→ **EXERCISE AIM**
Drop every image, then reproduce the data exactly as given.

··· DATA FOR REVIEW

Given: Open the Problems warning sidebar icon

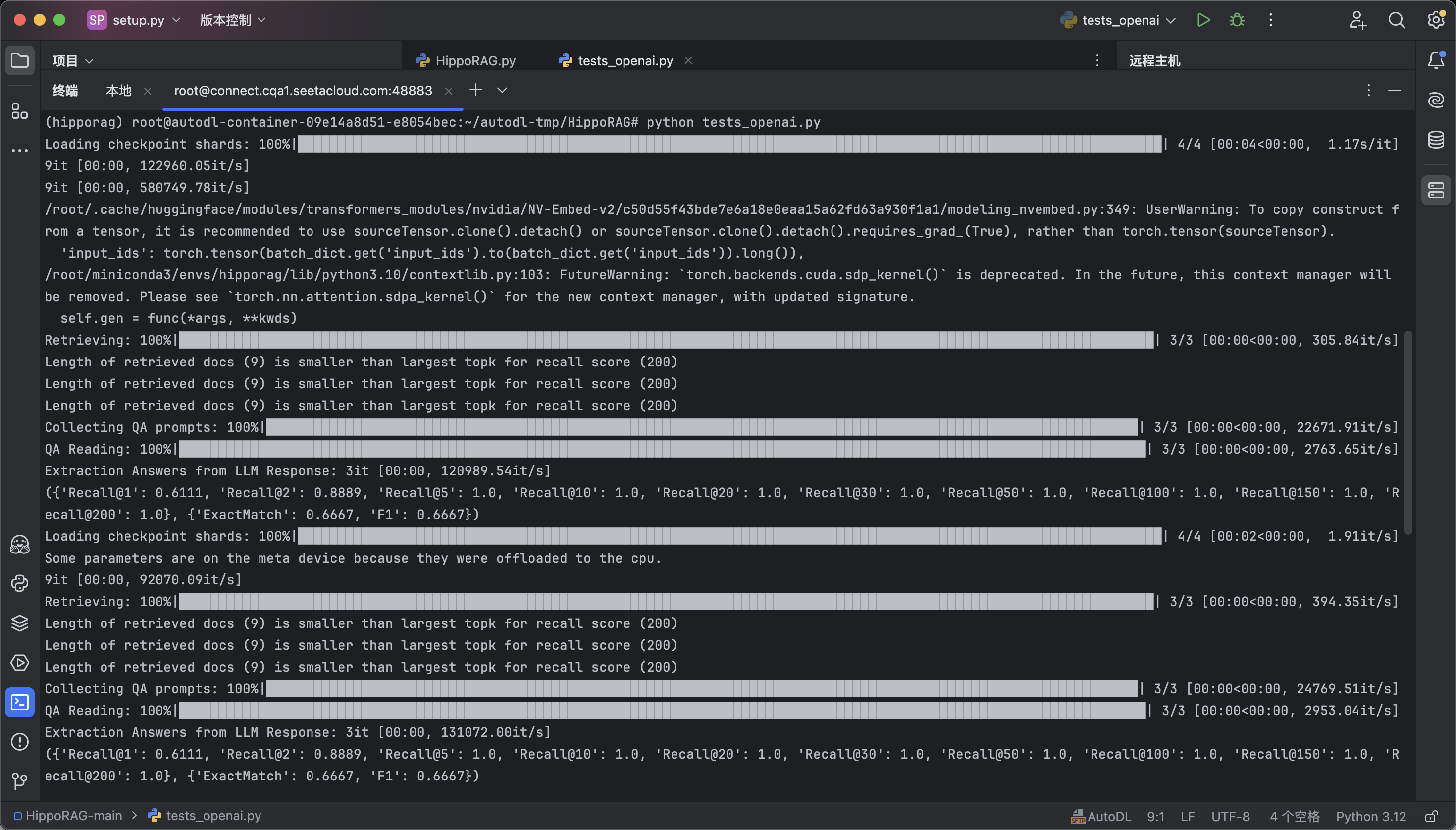Looking at the screenshot, I should click(20, 741).
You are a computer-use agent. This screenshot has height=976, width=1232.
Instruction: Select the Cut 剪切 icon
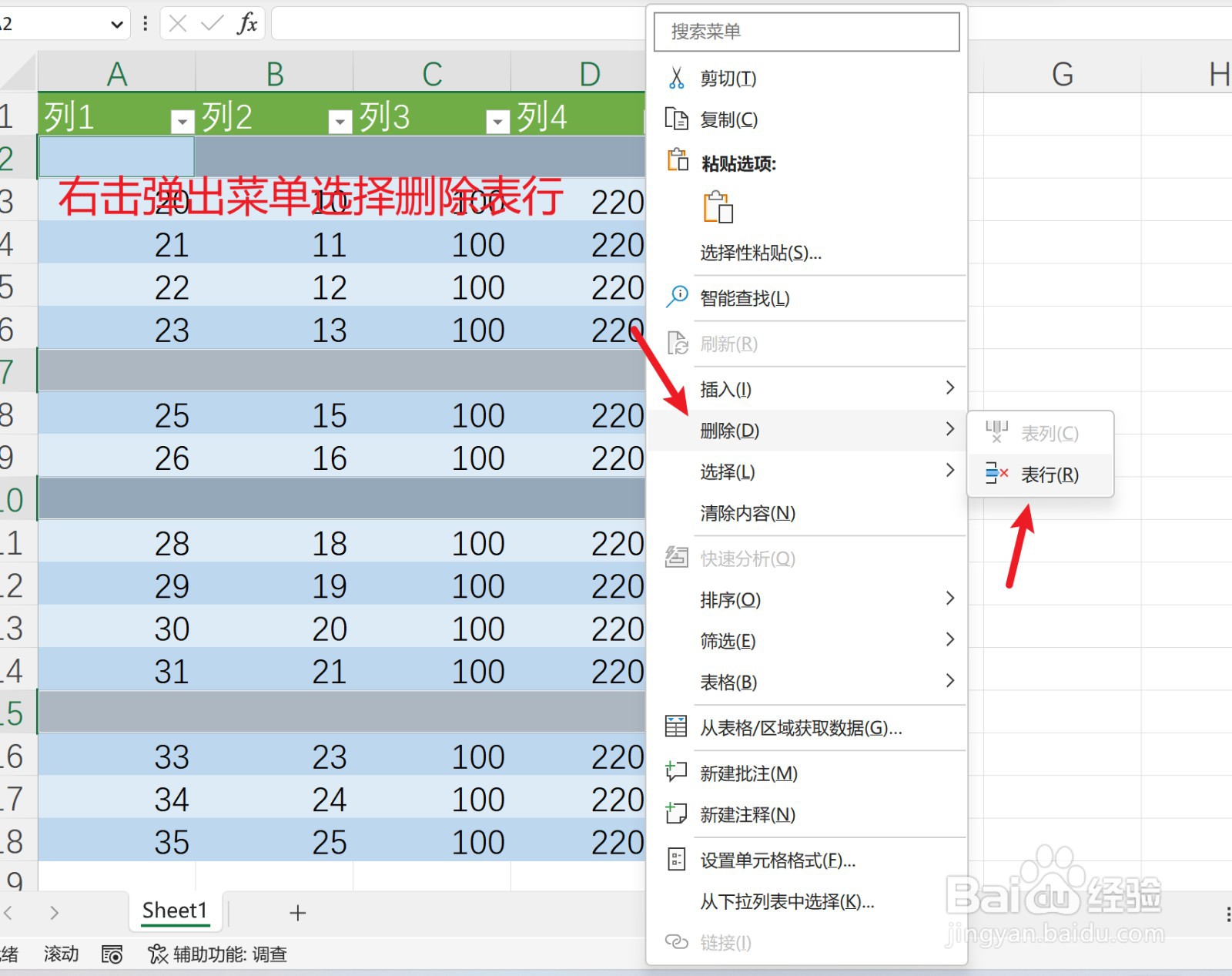tap(677, 78)
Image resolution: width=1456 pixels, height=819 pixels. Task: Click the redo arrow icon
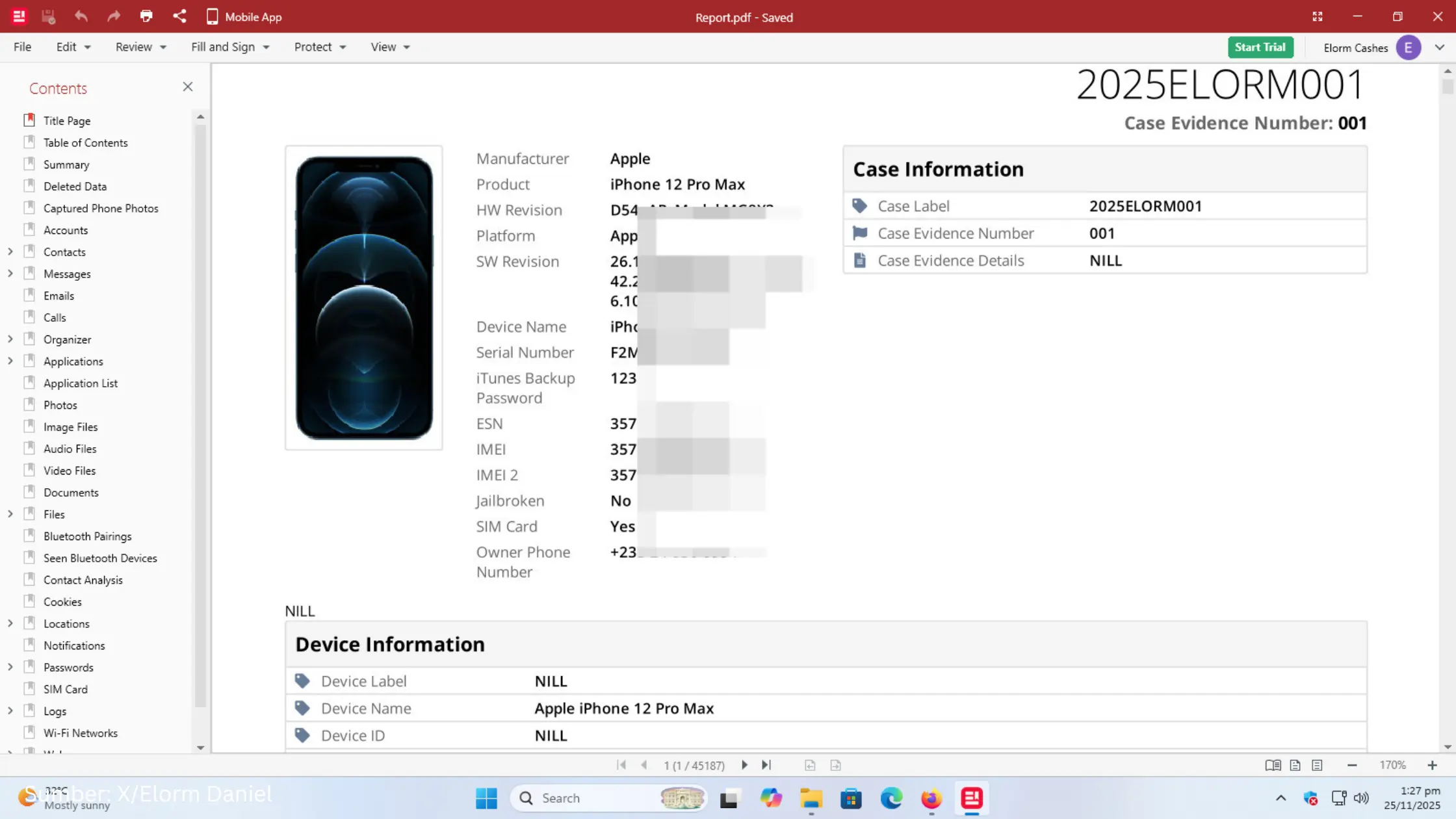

······

→ **EXERCISE ANSWER**
Given: Open the Problems warning sidebar icon

Looking at the screenshot, I should click(20, 741).
You are a computer-use agent. This screenshot has height=976, width=1232.
Instruction: Select the Cut 剪切 icon
tap(677, 78)
Image resolution: width=1456 pixels, height=819 pixels. Task: Click the redo arrow icon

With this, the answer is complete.